Sausage and Kidney Casserole
Sausage and Kidney Casserole.Try this tasty slow-cooked casserole over the weekend with beef or lamb sausages and lamb’s kidneys all cooked in a delicious onion, tomato and vegetable sauce topped with fluffy herb dumplings – Unusual, but ever so delicious.
- 4 lambs kidneys, cleaned and cut into quarters
- 450g lamb or beef sausages
- 1 small onion, peeled and chopped
- 2 leeks, thinly sliced
- 2 medium carrots, peeled and sliced
- 1 tablespoon plain flour
- 1-2 fresh bay leaves
- 450ml good, hot lamb or vegetable stock
- 2 teaspoons English mustard powder
- 1 x 400g can chopped tomatoes
- 3 tablespoons freshly chopped flat-leaf parsley
For the herb dumplings:
- 175g self-raising flour
- 75g butter, cubed
- 2 tablespoons freshly chopped flat-leaf parsley
- 4 tablespoons cold water
- Preheat the oven to 170°C, 150°C Fan, Gas Mark 3.

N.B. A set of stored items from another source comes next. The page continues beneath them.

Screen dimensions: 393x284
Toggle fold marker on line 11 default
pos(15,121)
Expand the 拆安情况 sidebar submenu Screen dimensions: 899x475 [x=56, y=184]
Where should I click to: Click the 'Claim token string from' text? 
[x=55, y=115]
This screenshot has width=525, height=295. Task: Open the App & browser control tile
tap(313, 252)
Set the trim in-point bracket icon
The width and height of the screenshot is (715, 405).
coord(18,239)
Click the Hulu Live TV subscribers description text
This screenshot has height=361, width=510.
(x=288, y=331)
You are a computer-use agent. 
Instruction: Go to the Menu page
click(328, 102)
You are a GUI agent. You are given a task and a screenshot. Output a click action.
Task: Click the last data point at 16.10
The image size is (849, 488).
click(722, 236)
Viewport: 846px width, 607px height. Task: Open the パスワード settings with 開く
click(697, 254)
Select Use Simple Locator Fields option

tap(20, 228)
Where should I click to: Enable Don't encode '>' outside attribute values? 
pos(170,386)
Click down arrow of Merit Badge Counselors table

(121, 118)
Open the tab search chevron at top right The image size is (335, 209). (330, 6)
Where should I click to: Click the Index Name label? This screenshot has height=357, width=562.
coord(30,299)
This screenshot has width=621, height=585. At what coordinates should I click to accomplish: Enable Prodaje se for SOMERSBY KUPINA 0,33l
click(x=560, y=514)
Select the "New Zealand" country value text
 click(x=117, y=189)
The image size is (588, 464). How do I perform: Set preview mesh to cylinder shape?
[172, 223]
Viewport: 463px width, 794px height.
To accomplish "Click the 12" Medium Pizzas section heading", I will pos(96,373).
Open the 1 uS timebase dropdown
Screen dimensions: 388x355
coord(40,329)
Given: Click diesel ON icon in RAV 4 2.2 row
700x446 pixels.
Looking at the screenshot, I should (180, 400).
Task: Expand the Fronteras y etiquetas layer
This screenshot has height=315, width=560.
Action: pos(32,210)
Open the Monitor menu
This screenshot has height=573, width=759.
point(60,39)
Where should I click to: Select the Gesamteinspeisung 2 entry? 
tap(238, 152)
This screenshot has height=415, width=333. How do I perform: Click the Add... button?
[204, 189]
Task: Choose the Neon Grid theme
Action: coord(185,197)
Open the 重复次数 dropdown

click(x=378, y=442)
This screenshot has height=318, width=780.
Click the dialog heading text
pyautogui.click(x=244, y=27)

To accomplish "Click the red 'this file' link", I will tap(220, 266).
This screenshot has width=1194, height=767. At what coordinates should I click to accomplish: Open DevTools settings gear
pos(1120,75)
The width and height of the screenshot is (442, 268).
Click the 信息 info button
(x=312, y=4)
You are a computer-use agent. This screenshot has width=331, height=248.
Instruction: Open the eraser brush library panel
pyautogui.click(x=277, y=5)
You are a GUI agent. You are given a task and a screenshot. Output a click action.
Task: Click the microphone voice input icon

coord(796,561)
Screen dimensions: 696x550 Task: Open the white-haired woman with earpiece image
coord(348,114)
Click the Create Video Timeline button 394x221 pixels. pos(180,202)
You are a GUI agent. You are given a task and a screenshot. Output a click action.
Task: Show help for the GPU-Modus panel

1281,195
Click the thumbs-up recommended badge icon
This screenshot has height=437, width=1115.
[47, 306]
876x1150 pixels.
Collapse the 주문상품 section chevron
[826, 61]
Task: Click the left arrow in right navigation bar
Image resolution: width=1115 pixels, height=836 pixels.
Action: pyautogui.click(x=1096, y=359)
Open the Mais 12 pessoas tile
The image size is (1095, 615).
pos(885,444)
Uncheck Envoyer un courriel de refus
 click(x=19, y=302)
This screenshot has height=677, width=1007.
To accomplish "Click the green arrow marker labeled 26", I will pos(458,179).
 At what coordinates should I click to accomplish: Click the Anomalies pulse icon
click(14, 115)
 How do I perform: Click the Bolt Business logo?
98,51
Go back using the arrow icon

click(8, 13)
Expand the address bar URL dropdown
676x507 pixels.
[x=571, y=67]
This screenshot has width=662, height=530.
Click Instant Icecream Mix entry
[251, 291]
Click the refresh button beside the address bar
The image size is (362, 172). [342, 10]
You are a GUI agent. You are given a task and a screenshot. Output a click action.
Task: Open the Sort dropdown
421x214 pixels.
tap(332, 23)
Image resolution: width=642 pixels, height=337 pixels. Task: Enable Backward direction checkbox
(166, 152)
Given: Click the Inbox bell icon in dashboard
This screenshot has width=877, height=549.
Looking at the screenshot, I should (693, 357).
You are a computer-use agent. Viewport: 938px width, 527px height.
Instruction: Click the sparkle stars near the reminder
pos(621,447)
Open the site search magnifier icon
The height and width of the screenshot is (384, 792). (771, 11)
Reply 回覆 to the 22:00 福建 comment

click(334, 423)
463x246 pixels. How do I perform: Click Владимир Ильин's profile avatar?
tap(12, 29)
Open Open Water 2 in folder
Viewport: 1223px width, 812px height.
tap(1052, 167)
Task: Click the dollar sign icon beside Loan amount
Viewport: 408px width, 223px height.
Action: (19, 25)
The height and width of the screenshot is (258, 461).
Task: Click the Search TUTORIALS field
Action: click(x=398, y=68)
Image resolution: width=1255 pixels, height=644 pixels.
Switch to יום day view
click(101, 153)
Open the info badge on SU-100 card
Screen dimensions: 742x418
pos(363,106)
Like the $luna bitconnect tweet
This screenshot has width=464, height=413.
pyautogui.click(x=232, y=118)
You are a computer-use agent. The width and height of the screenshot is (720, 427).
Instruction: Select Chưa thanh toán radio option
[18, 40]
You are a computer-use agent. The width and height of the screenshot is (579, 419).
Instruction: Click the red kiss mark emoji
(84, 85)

- Place the kidneys into a small bowl and season.
- Heat a large non-stick pan under moderate heat and dry fry the sausages for 5-7 minutes.
- Add the kidneys and cook for 2 minutes until brown. Transfer to a 1.2L ovenproof casserole dish.
- Add the vegetables to the frying pan and cook for 3-4 minutes until brown and transfer to the casserole dish. Sprinkle over the flour.
- Stir in the remaining ingredients, cover and cook in the oven or on the hob for 1½ hours, stirring occasionally.
- Prepare the dumplings: place the flour, salt and butter in a large bowl, rub the butter into the flour with your fingertips and add the herbs. Stir in enough water to form a smooth dough and shape into 8 evenly-sized dumplings. Cover and set aside.
- 20 minutes before the end of cooking, remove the stew from the oven, add the dumplings and return to the oven uncovered.
- Remove the bay leaves before serving.